Surviving a Checkpoint
This test writes data, creates a checkpoint, loads a fresh snapshot from the checkpoint, and verifies the same row IDs come back. Then it writes more data and verifies the new IDs continue from the watermark:
snapshot.checkpoint(mt_engine.as_ref())?;
let fresh_snapshot = Snapshot::builder_for(table_url.clone())
.build(mt_engine.as_ref())?;
let batches = read_row_id_scan(fresh_snapshot, mt_engine.clone())?;
let mut ids_after_ckpt = collect_row_ids(&batches);
ids_after_ckpt.sort_unstable();
assert_eq!(ids_after_ckpt, vec![0, 1, 2]);
// Write 2 more rows after checkpoint
// ...
assert_eq!(all_ids, vec![0, 1, 2, 3, 4]);
One implementation detail worth noting: this test runs on a multi-threaded
Tokio runtime (#[tokio::test(flavor = "multi_thread")]). Delta’s
checkpoint code internally nests blocking calls in a way that deadlocks on
a single-threaded executor. The test uses TokioMultiThreadExecutor for
the checkpoint step while keeping the standard executor for writes,
matching the rest of the test suite.
Row ID and Row Index Together
Both metadata columns requested in a single scan. The test verifies their
relationship directly: row index resets to 0 for each file, row ID equals
baseRowId + row_index, and the combined set of row IDs is globally
unique:
assert_eq!(
row_indexes,
(0..n).collect::<Vec<_>>(),
"Row index must reset to 0 for each file"
);
let base = *row_ids.iter().min().unwrap();
assert_eq!(
row_ids,
(base..base + n).collect::<Vec<_>>(),
"Row IDs within a file must equal baseRowId + row_index"
);
This is the test that makes the relationship between the two columns explicit and verifiable.
Log Compaction (Pending)
The final test verifies row ID preservation through log compaction. It is
written and ready but marked #[ignore] because log compaction support in
delta-kernel-rs is still in progress, tracked in
issue #2337.
When compaction lands, the test will be there to catch regressions from
day one.
Refactoring the Existing Tests
Beyond the new read-path tests, I cleaned up the existing write-path
tests. Seven of them created a table with a single number: INTEGER
column by repeating the same schema construction inline. I extracted a
setup_number_table helper that does this in one call, cutting around 60
lines of repeated setup and making each test’s intent visible at a glance.

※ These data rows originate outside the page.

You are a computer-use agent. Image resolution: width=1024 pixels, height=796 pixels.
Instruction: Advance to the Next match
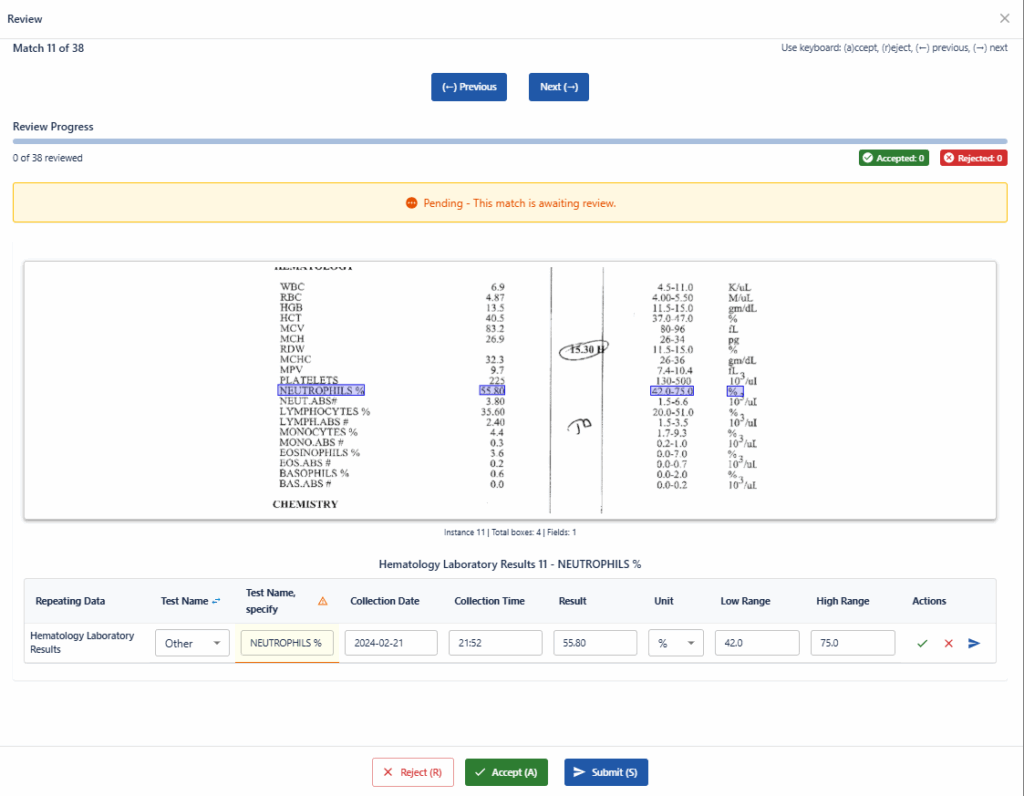(558, 87)
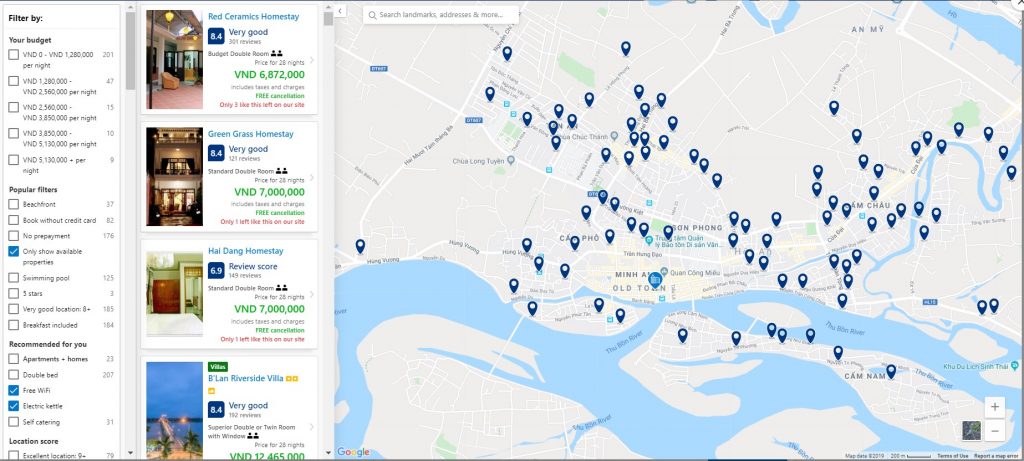Image resolution: width=1024 pixels, height=461 pixels.
Task: Enable the Swimming pool filter
Action: [14, 277]
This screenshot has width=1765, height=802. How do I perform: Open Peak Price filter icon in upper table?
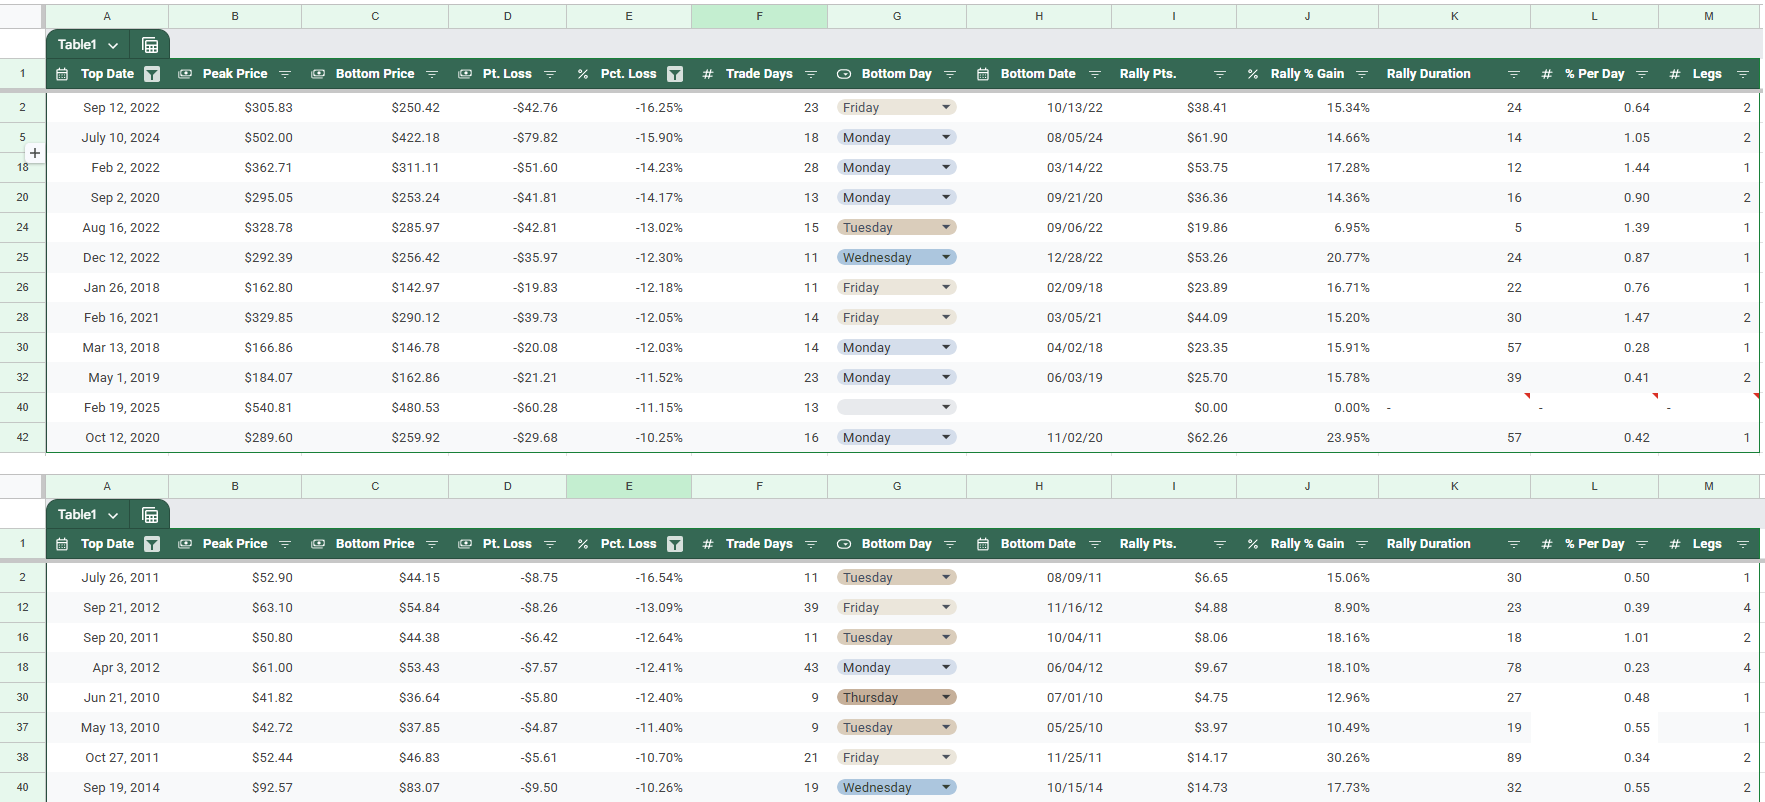pyautogui.click(x=285, y=74)
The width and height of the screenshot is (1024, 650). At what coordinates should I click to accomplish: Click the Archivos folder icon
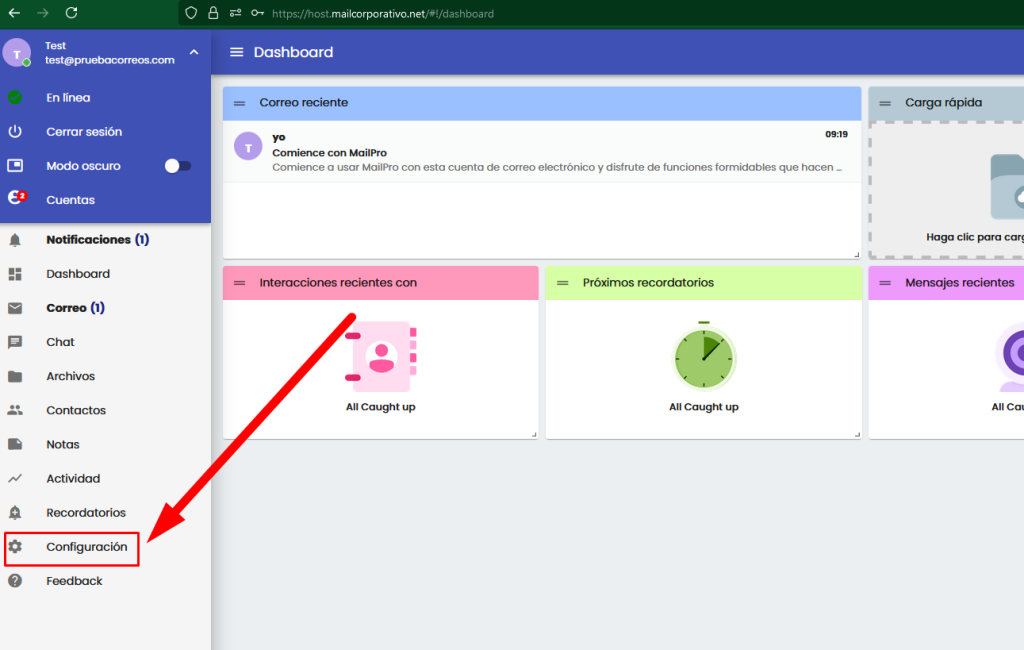click(15, 376)
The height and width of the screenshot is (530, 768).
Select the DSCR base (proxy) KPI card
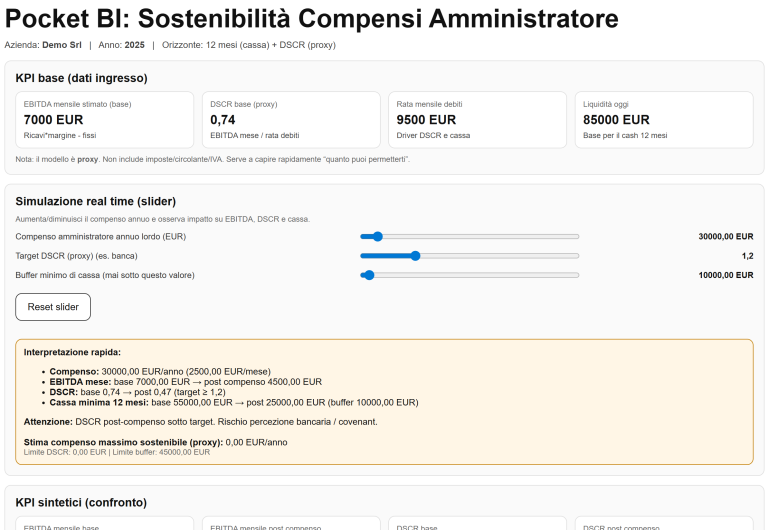(x=291, y=120)
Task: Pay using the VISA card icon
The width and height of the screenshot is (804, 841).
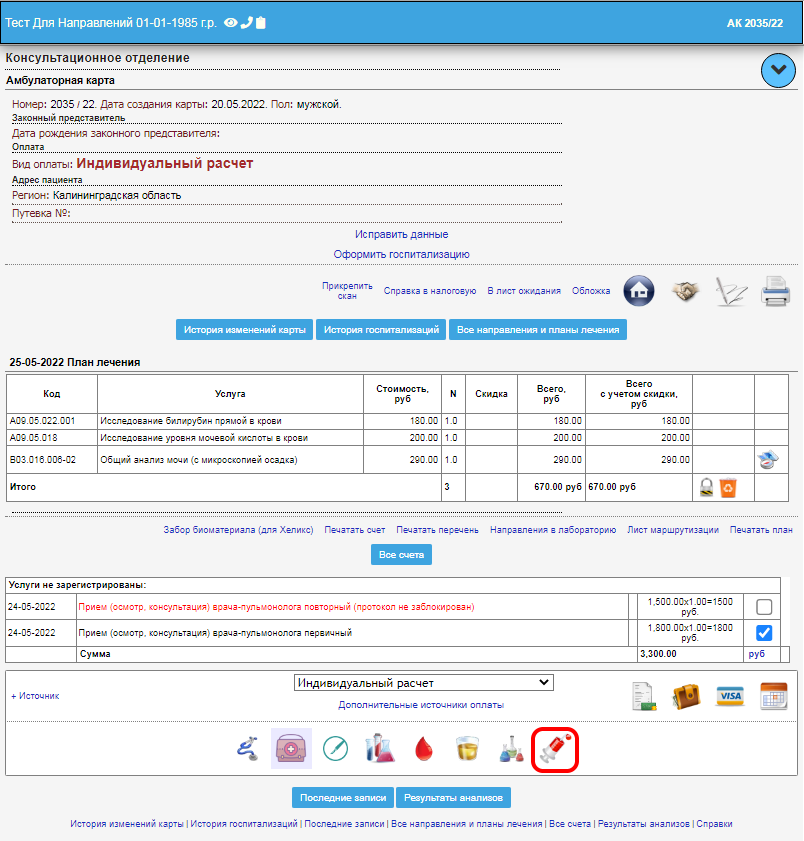Action: click(730, 696)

I also fixed a pair of configuration keys in the shared test utility
(test-utils/src/lib.rs). The keys were written as
delta.materializedRowIdColumnName and
delta.materializedRowCommitVersionColumnName, missing the rowTracking.
namespace prefix that the protocol requires. Without the correct prefix,
the configuration was silently ignored, meaning test tables weren’t
actually configured the way the protocol specifies. A small diff, but the
kind of thing that undermines every test that depends on it.
What I Took Away
What made this contribution valuable to me was not the Rust code itself —
the tests are straightforward once you understand the protocol. What was
valuable was that writing them forced me to internalize the protocol.
You cannot assert on a rowIdHighWaterMark without understanding why it
exists. You cannot test checkpoint survival without understanding what
checkpoints are required to preserve.
Writing tests turned out to be one of the most effective ways to learn a system’s invariants from the inside. You start by reading the spec, but you finish by encoding it.
The full change is at delta-io/delta-kernel-rs#2316.